* What this exercise asks *
[A] Translate this sentence from the Shelton History Center text into Spanish: "Three of the rooms have now been completed."
[B] In the entries, take the part that opens with the line containing "Given: Select the Standard row label" and closes with the line containing "Add the Tadka". Return only those lines with "banner" replaced by "hero" and everything else unchanged.

* Selected excerpt *
---
Shelton History Center

Contact

Cause Area (NTEE Code)

Historical Societies and Related Activities (A80)

Museum & Museum Activities (A50)

History Museums (A54)

IRS Filing Requirement

This organization is required to file an IRS Form 990 or 990-EZ.

Programs + Results

How does this organization make a difference?

Overview

Self-reported by organization

Accomplishments 1. The Shelton Historical Society initiated the long term goal of reinterpreting the Brownson House to 1913. This period, rarely documented in Connecticut, was a key point in Shelton's and the country's past. Visitors can explore such topics as immigration, the formation of labor unions and their impact on local and national industrial development, women's suffrage, and technological improvements in agriculture. Three of the rooms have now been completed. Plans for the remaining three areas and accompanying educational components are underway. 2. The Society was one of 25 historical organizations in Connecticut selected through a competitive application process to participate in the STEPS-CT (Standards and Excellence Programs for History Organizations) presented jointly by Connecticut Humanities and Connecticut League of History Organizations. The curriculum, developed by the American Association for State and Local History and the Institute of Museum and Library Services, sets national standards for museums like ours. The two-year program shows organizations and their Boards how to establish or improve policies, procedures and practices for institutional advancement. The Shelton Historical Society has achieved basic National Certification in the Audience, Interpretation, and Mission/Vision/Governance units.3. The Society changed its accounting methodology from a cash based system to an accrual accounting system. The change gave us a clearer picture of our finances. 4. The Society has continued its Capital Campaign to reinterpret the interior of the Brownson House. In one year we raised ¾ of the estimated cost of the project. 5. The Society's revenue generating apartment was refurbished and redesigned to provide the staff with additional work space, reduce outside costs while maintaining the same revenue stream. Goals for 2014 1. Attain national certification in three STEP-CT areas: Historic Structures/Landscape, Collections, and Management. 2. Reinterpretation of one additional room in the Brownson House. 3. Repair office walls and install improved drainage to one side of Brownson House to address moisture issues in basement of Brownson House. This will improve the overall environment for the collections in the main artifact storeroom.4. Upgrading the school educational programs. 5. Establish a youth group for students ages 12-18 to support their interest in history and Shelton History Center.

Programs

Self-reported by organization

What are the organization's current programs, how do they measure success, and who do the programs serve?
---
* Data extract *
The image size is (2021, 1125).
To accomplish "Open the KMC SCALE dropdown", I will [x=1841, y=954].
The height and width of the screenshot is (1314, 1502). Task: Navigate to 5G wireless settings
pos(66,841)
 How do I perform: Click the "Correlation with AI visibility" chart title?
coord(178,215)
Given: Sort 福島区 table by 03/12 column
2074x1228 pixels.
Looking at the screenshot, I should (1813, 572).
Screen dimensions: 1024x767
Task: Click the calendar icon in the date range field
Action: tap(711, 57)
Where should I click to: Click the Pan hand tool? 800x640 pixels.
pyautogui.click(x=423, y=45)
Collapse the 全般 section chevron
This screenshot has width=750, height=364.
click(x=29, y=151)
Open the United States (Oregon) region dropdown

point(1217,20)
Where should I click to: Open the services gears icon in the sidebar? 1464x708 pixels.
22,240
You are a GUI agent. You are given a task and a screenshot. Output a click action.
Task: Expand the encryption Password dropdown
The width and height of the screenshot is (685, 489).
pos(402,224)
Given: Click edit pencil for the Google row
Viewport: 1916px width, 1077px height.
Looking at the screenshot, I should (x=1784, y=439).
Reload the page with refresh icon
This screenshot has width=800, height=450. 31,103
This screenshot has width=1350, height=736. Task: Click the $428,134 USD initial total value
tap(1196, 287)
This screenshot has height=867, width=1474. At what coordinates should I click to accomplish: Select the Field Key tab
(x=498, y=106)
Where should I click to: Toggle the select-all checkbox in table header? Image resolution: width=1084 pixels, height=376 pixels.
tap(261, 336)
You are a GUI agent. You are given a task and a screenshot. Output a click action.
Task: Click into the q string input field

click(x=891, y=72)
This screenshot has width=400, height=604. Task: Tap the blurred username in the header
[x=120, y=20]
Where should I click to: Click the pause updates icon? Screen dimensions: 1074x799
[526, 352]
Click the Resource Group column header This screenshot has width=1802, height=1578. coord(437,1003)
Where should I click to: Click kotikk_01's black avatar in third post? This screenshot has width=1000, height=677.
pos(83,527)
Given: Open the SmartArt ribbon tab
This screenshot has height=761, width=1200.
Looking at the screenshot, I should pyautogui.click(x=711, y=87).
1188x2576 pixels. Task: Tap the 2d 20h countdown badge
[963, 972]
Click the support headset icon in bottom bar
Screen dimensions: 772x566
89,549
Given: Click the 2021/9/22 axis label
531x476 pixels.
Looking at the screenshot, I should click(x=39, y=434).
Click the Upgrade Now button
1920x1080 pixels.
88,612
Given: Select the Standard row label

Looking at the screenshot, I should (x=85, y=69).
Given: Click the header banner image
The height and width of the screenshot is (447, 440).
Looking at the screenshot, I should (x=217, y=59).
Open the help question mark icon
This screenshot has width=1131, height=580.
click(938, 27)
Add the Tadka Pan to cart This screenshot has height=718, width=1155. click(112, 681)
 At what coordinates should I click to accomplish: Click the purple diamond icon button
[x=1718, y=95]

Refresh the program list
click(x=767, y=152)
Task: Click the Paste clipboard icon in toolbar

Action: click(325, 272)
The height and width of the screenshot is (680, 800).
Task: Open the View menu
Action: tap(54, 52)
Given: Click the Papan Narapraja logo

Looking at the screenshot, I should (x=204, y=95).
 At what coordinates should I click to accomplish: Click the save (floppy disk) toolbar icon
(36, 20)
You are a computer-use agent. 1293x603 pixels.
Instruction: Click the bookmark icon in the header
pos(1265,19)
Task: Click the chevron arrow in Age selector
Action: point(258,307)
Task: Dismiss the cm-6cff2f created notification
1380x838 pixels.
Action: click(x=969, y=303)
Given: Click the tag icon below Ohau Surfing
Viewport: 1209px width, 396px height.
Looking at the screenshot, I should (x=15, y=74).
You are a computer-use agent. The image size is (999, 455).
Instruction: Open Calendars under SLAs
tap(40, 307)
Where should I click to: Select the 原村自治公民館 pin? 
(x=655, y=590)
---
* Solutions by task *
[A] Tres de las habitaciones ya se han completado.

[B]
Given: Select the Standard row label

Looking at the screenshot, I should (x=85, y=69).
Given: Click the header hero image
The height and width of the screenshot is (447, 440).
Looking at the screenshot, I should (x=217, y=59).
Open the help question mark icon
This screenshot has width=1131, height=580.
click(938, 27)
Add the Tadka Pan to cart This screenshot has height=718, width=1155. click(112, 681)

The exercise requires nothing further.